Thankfully, the practice of going undercover to expose fraudulent “ex-gay” programs looks like it’s taken hold, too.
A circle of six men sit in a small cabin. Two blocks of wood serve as a cross. The men’s eyes wander to the walls. My cheeks are slightly flushed – I feel ashamed. I have just revealed something that made me go silent.
The leader of the group opens his mouth but does not look me in the eye.
“Is it all right to pray for you?”
I hunch over, my elbows on my legs. Four men place their hands on my shoulders. One places his hand on my side. I flinch at the touch.
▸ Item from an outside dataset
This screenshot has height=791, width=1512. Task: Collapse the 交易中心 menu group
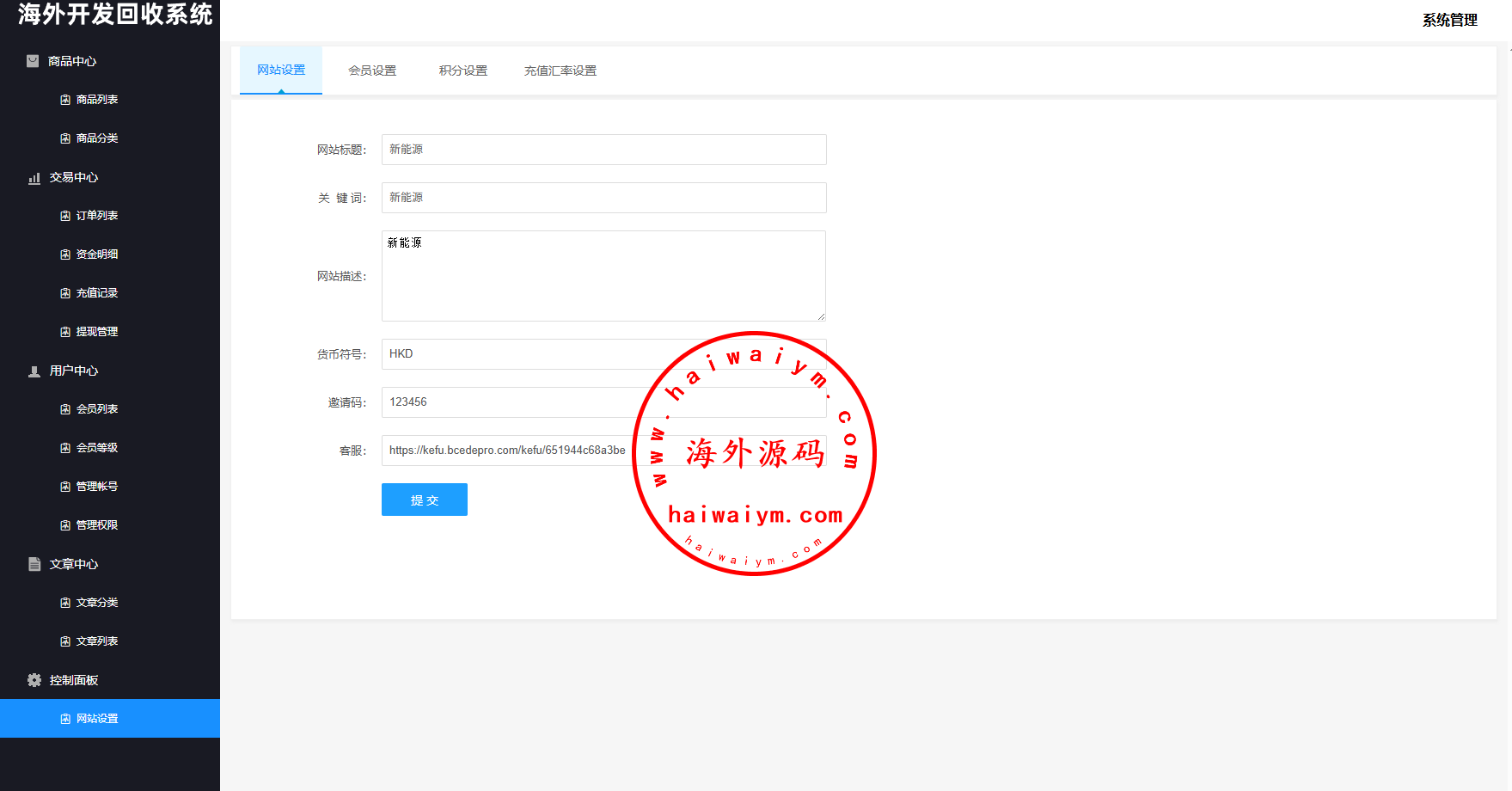[74, 177]
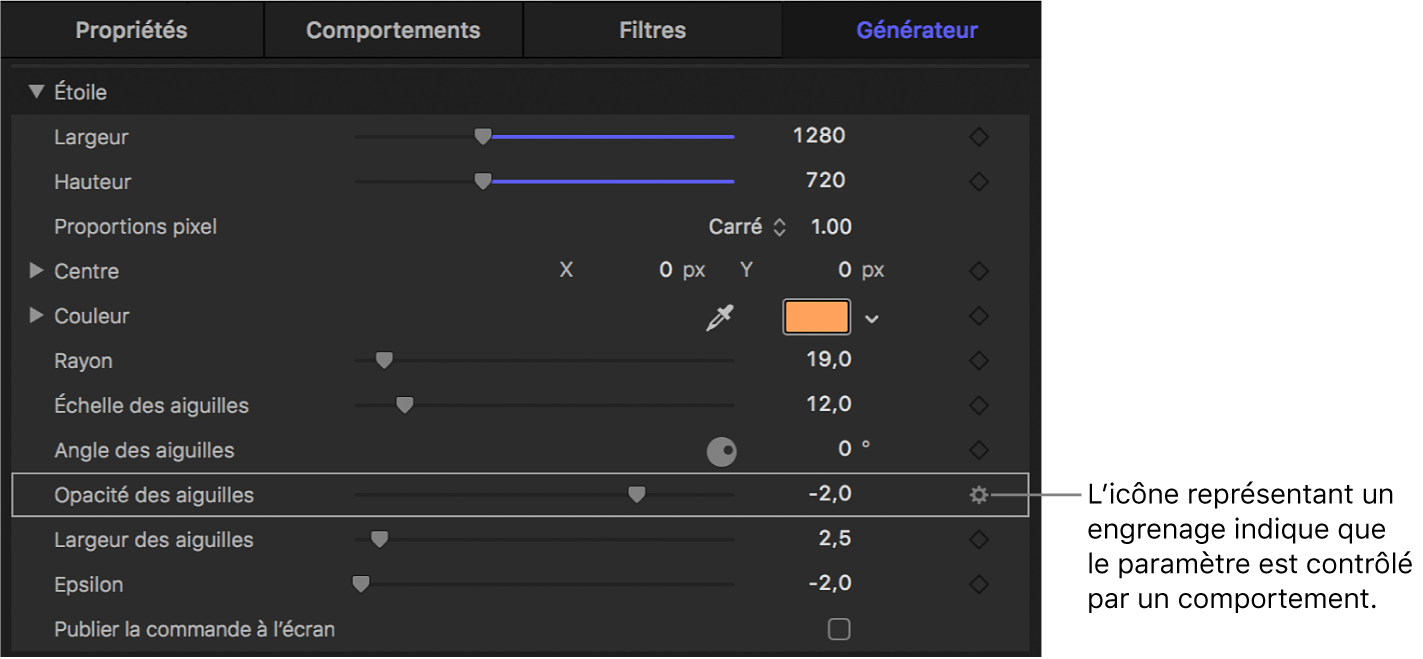Click the Échelle des aiguilles slider handle
The image size is (1423, 659).
click(x=404, y=405)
“Lord, you heard what Jalmari just shared with us. You know what sins he has committed, and you will also forgive them as he brings them here before the cross. Thank you, Lord, for allowing Jalmari to understand and accept his own frailties. Jalmari still has a long road ahead of him, but you already heard his plea. Fill Jalmari now with our love, take him into your embrace, and let him suckle of your love as a child does of his mother’s breast. Heal him. Thank you Lord.”
Two of the men mumble something in tongues, and then it is completely silent.
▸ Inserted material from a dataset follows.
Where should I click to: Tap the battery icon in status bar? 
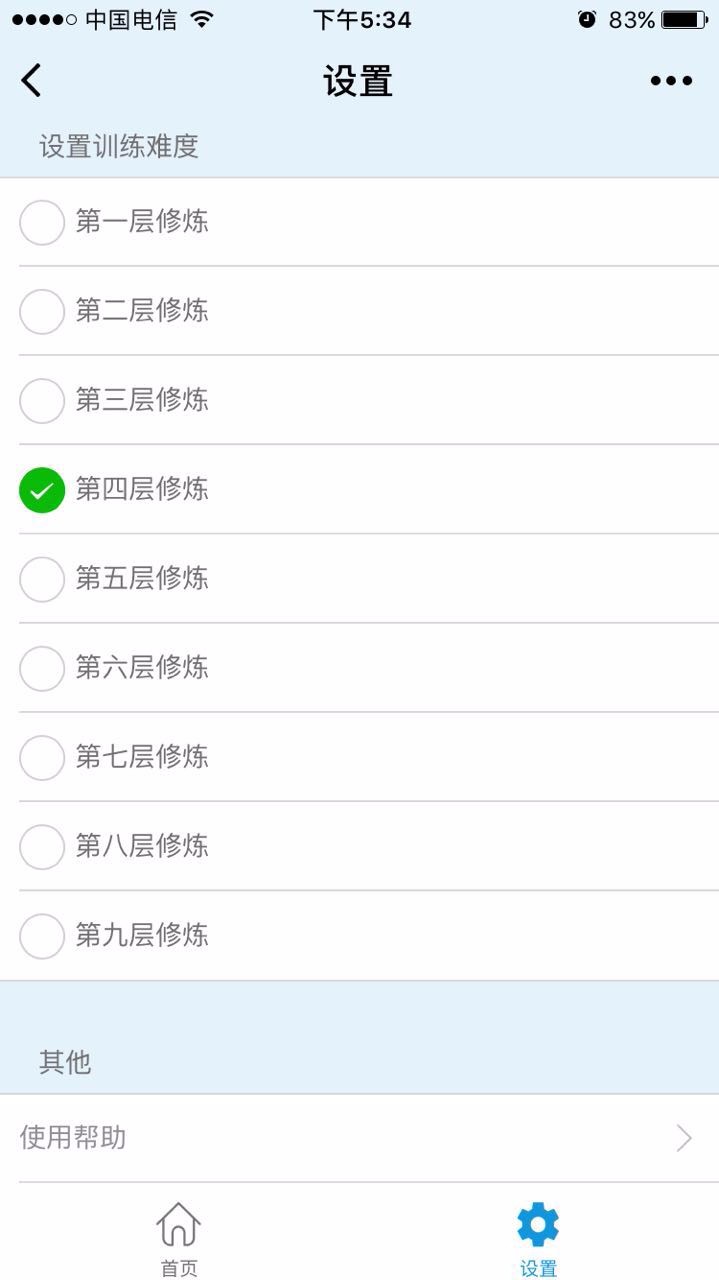pyautogui.click(x=684, y=20)
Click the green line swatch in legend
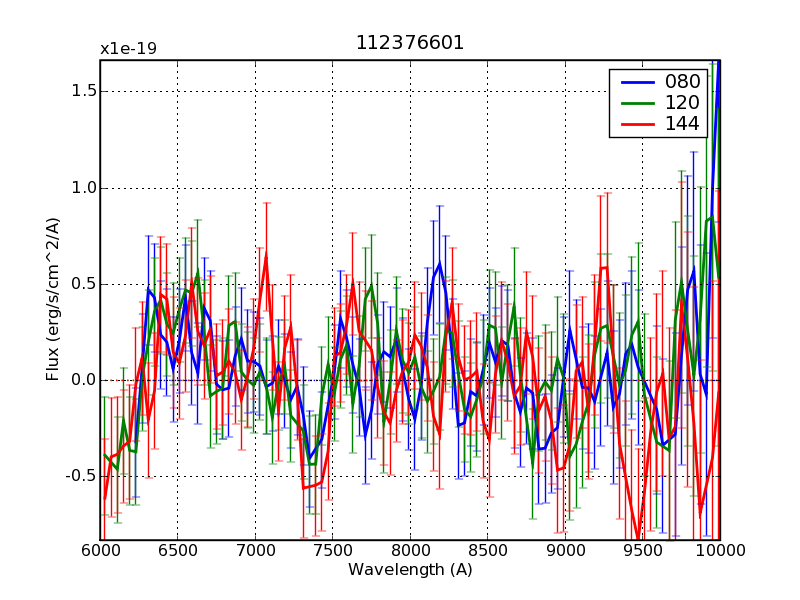Screen dimensions: 800x600 (x=632, y=103)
The head of the group takes a white plastic cup from the table, makes a dipper out of the palm of his hand, pours water into it and touches my brow with it.
“Lord, cast the evil spirit out of Jalmari.”
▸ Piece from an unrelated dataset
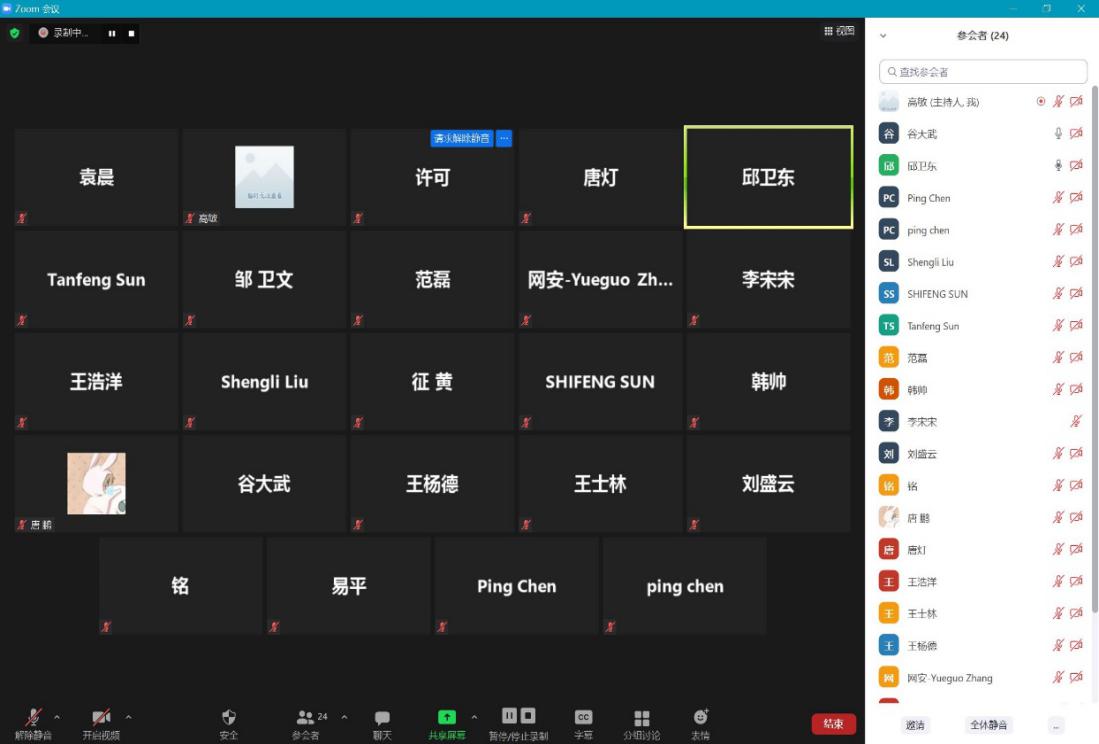1099x744 pixels.
Task: Open the View (视图) layout menu
Action: (839, 31)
It is completely silent, and nobody says anything.
It is Sunday morning, the fifth of August. The time is half past ten. The announcement on Intercity 905 sounds out: next station – Jyväskylä. My alarm clock had gone off at half past five in Helsinki. Now I am already here.
I get off the train. My ill-fitting backpack chafes against my shoulders. A fuzzy-haired young woman stands on the platform with a sign in her hand. The text written with a black marking pen on the piece of cardboard reads “Kiponiemi”. I know that the woman is waiting for me. My breath accelerates. Now is the time – now it begins.
I approach cautiously. I wipe my sweaty hand against my thigh, reach out my hand and introduce myself: “Jalmari – you can call me Jamppu.”
Jalmari is the third of my given names. I cannot use the first, because if I did, I might be identified as a journalist.
I place my backpack in the boot, and sit in the back seat. The fuzzy-haired woman starts the car.
Let us sing praises to the lord is the song that comes from the car radio.
According to the Aslan association, homosexuality is a psycho-social disturbance in development – a kind of spiritual damage.
Medicine disagrees. Homosexuality has not been classified as a disease since 1981. However, the International Statistical Classification of Diseases and Related Health Problems (ICD) still has a classification of “ego-dystonic sexual orientation disorder” – an orientation that goes against the person’s idealised self-image. However, this diagnosis is hardly ever applied.
The reparative therapy programme brought to Finland by Aslan is called Living Water. The expression comes from the Gospel According to John in Bible: He that believeth on me, as the scripture hath said, out of his belly shall flow rivers of living water. Once a year a four-day intensive camp is organised with activities running nearly around the clock. This is what I am taking part in now.